**Consigne**
Réécrivez sous forme de liste le paragraphe de l’extrait qui commence par « Au Québec, l’été 2020 », en conservant ses faits principaux.

Aller au contenu principal

Gérer la pluie et l’irrigation « dans le nuage »

Photo : L’entreprise lévisienne Hortau, qui possède un bureau en Californie, est un chef de file dans l’irrigation de précision, aussi bien au Québec qu’aux États-Unis, pays où la gestion de l’eau est un enjeu important.

Se rendre au champ pour consulter des tensiomètres et ajuster l’irrigation? Ça va lorsqu’on n’a qu’une parcelle. Mais quand des maraîchers et des horticulteurs ont grand à surveiller, le contrôle à distance et l’irrigation de précision au moyen d’une plateforme infonuagique trouvent toute leur pertinence – et un soutien de taille : le Fonds de solidarité FTQ.

Au Québec, l’été 2020 passera à l’histoire en raison de la pire sècheresse qu’on y ait enregistrée. Un déficit hydrique difficile à concevoir pour cette province, qui possède 3 % des réserves mondiales d’eau douce. Imaginez la situation en Californie, maintenant, avec son climat aride… C’est dans cet État que nous joignons Jocelyn Boudreau, dans les bureaux de la filiale états-unienne de l’entreprise Hortau, situés à San Luis Obispo, entre Los Angeles et San Francisco. Lévisienne d’origine et implantée aux États-Unis depuis 2007, Hortau y réalise maintenant 80 % de son chiffre d’affaires.

Amandes, agrumes, fraises et vignes en Californie, bleuets en Colombie-Britannique, canneberges en Nouvelle-Écosse, houblon, framboises et pommes de terre au Québec : plusieurs cultures profitent d’une gestion raisonnée de l’eau grâce à des systèmes d’Hortau, démarrée en 2002 par Jocelyn Boudreau, ingénieur, et Jean Caron, professeur de physique des sols et d’hydrodynamique à l’Université Laval. Même si l’entreprise compte aujourd’hui 65 employés et près de 1 000 clients, Jocelyn Boudreau, qui est chef de la direction, aime dire qu’il reste dans l’esprit bouillonnant qui anime les jeunes pousses (start-up). « Quand on a lancé l’entreprise, on trouvait qu’il n’y avait rien d’adéquat sur le marché pour bien gérer l’eau, qui est plus importante encore que des éléments comme l’azote, le phosphore ou le potassium, explique-t-il. L’idée, c’est de garder la plante dans sa zone de confort et d’optimiser la gestion des réserves. »

**Liste des données**
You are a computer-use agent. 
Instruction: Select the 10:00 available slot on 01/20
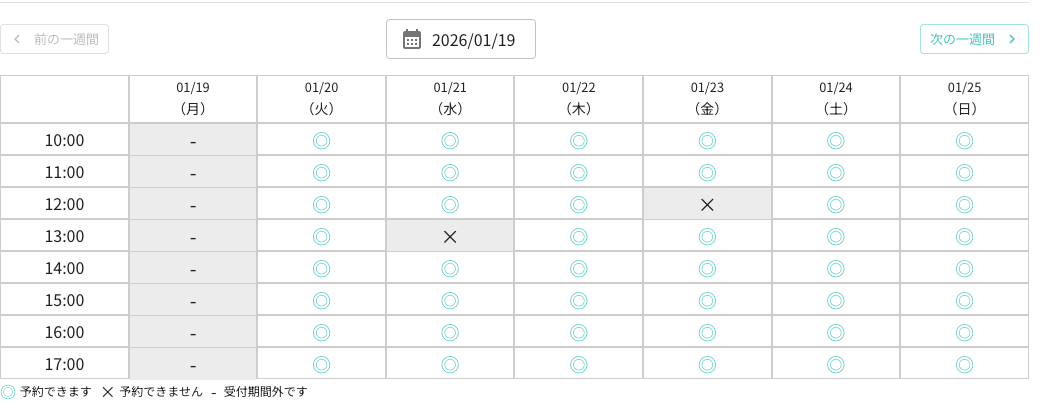pyautogui.click(x=321, y=140)

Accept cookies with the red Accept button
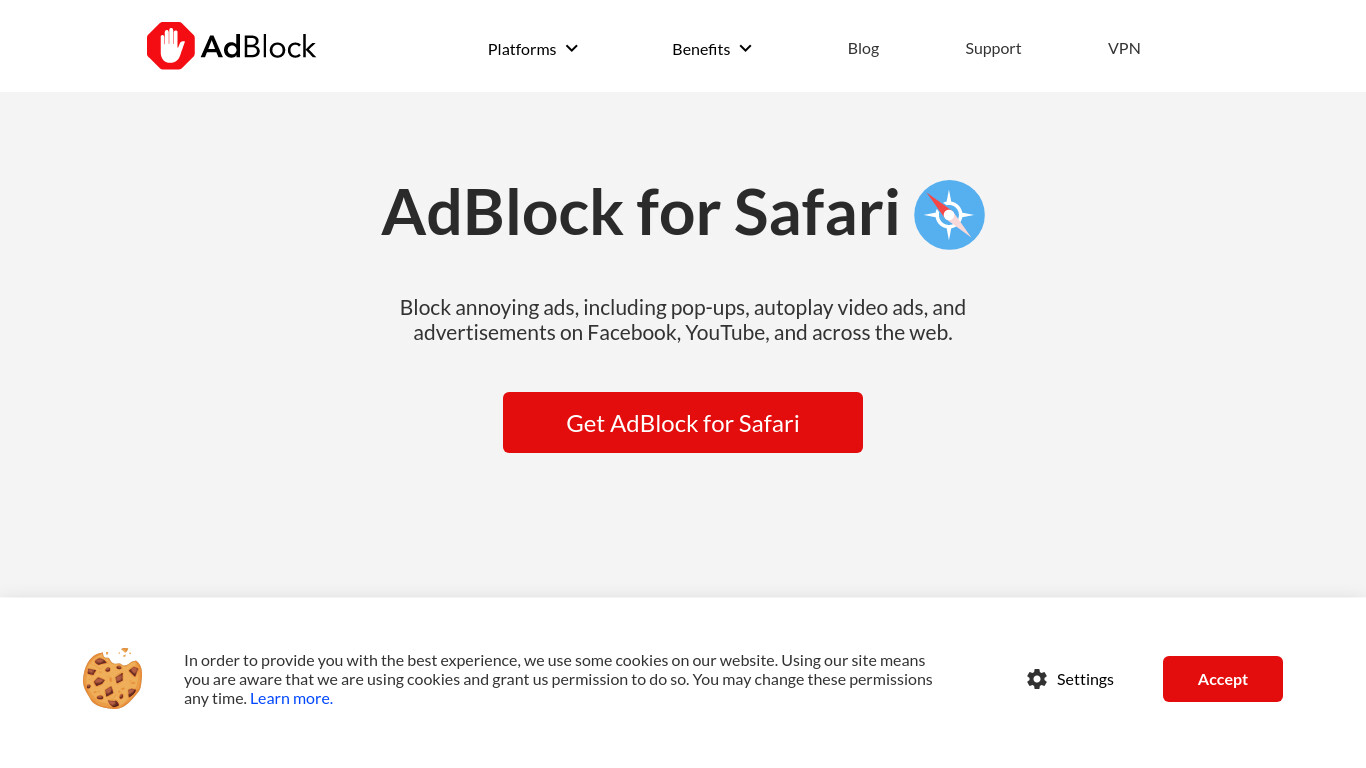click(x=1223, y=679)
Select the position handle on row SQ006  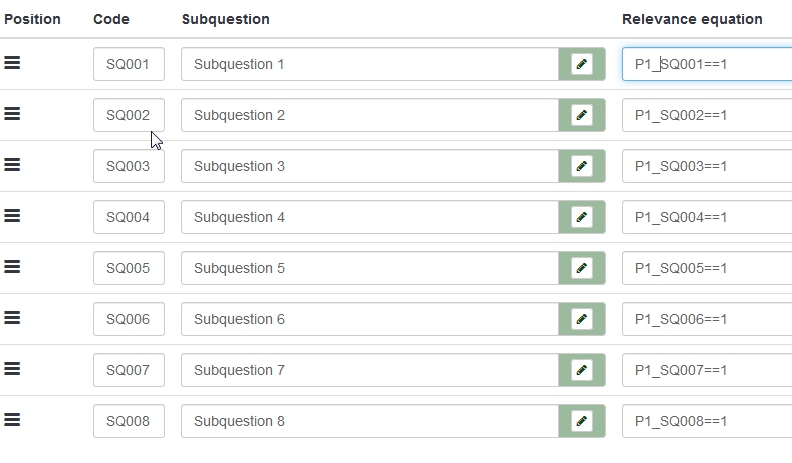coord(12,318)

**Réponse complète**
- L’été 2020 a connu la pire sècheresse jamais enregistrée au Québec.
- Ce déficit hydrique est difficile à concevoir pour une province qui possède 3 % des réserves mondiales d’eau douce.
- Le texte invite à imaginer la situation en Californie, au climat aride.
- Jocelyn Boudreau est joint dans les bureaux de la filiale états-unienne d’Hortau, à San Luis Obispo, entre Los Angeles et San Francisco.
- D’origine lévisienne, Hortau est implantée aux États-Unis depuis 2007 et y réalise maintenant 80 % de son chiffre d’affaires.